§ **What you are asked to do**:
In the answer, give the entries below exactly, from the first line through the line with "Viewport: 980px width, 449px height.", with every picture omitted.

+++ Records shown

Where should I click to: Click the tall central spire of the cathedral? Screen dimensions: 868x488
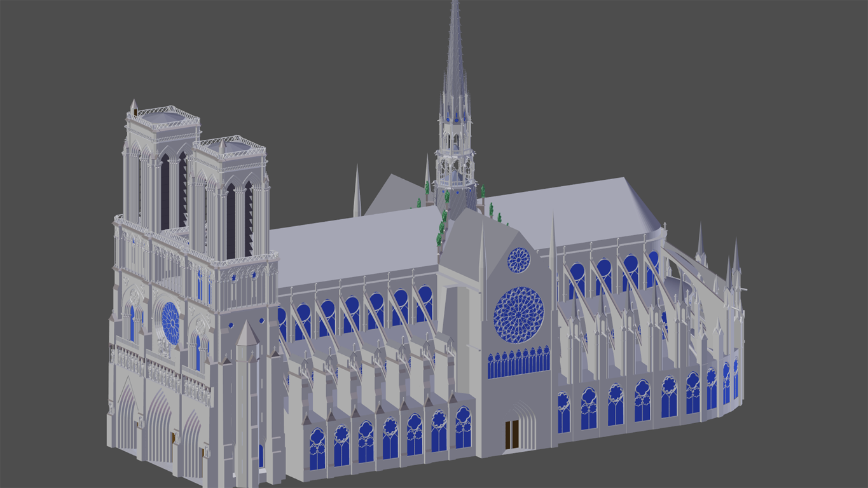(x=454, y=64)
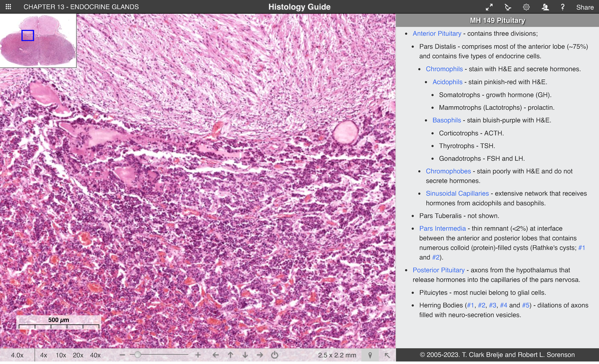Viewport: 599px width, 364px height.
Task: Open Herring Bodies example #3
Action: coord(492,305)
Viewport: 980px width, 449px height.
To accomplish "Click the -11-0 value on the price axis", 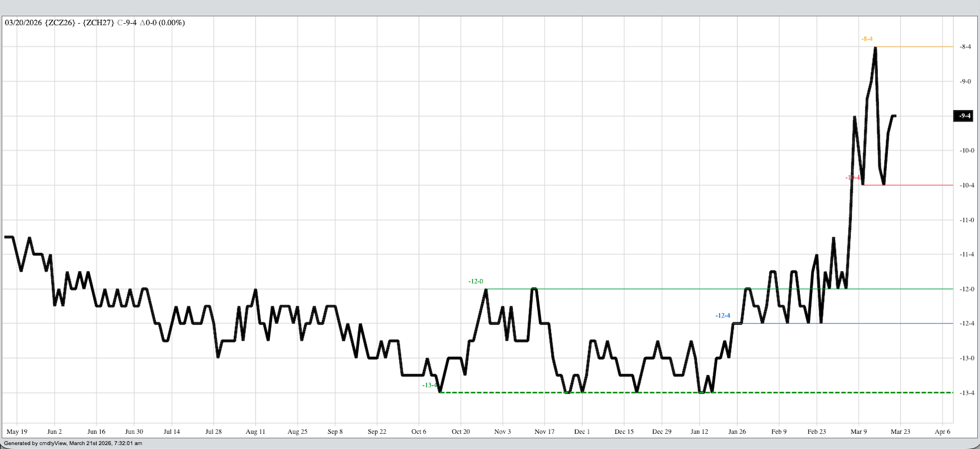I will pyautogui.click(x=965, y=220).
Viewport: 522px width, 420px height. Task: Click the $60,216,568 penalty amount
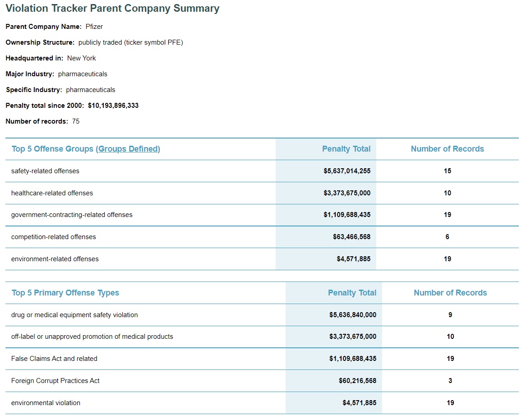point(357,381)
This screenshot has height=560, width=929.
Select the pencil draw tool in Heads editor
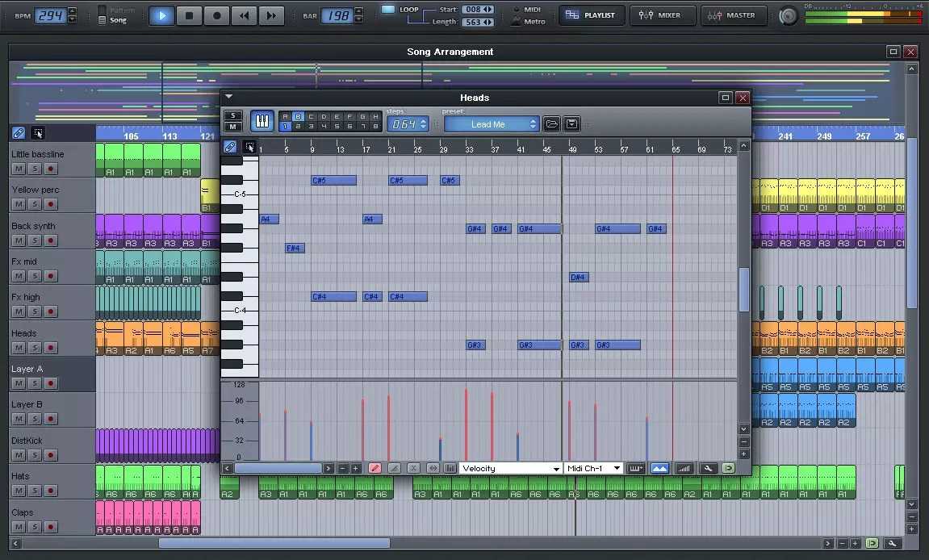(x=375, y=468)
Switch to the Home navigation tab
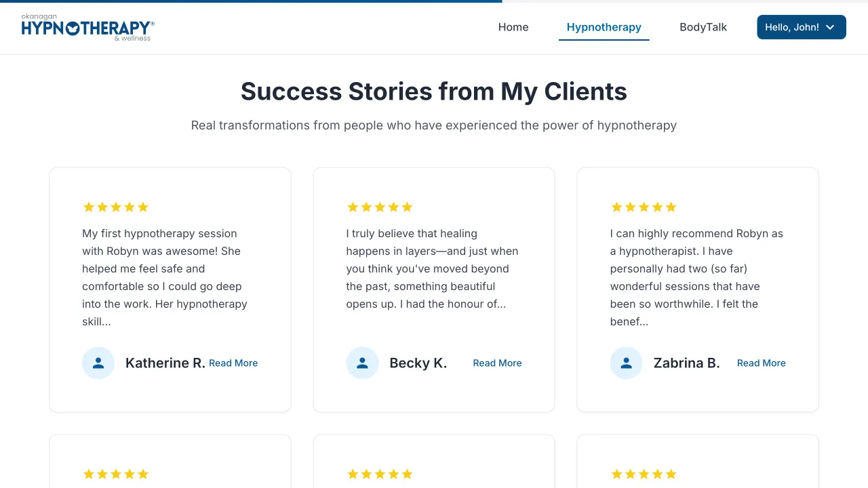 click(x=513, y=27)
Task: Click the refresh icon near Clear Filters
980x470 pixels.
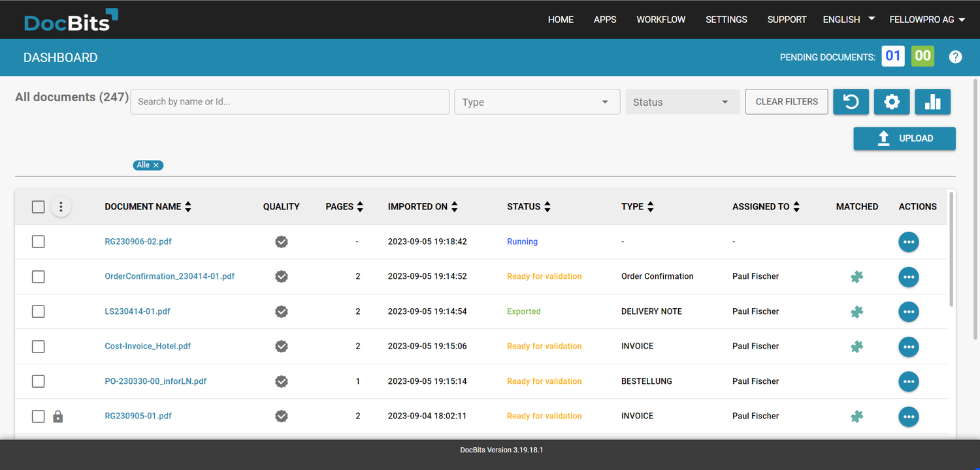Action: (x=851, y=102)
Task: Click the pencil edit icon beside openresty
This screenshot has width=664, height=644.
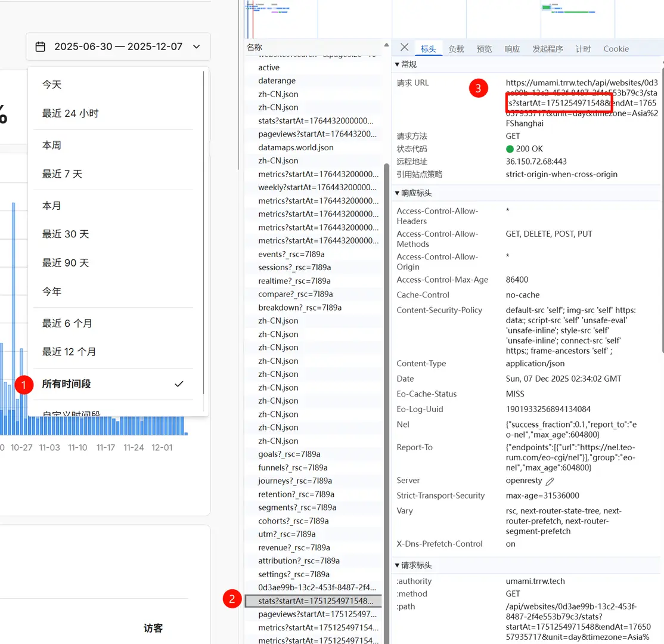Action: coord(550,481)
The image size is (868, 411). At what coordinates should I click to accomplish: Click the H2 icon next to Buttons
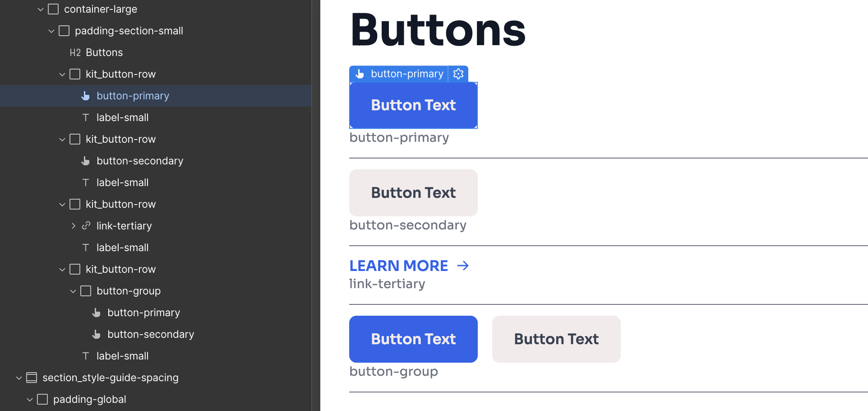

++++++

§ **Solution to the exercise**:
Where should I click to: Click the tall central spire of the cathedral? Screen dimensions: 868x488
(x=454, y=64)
Viewport: 599px width, 364px height.
Task: Open Herring Bodies example #3
Action: coord(492,305)
Viewport: 980px width, 449px height.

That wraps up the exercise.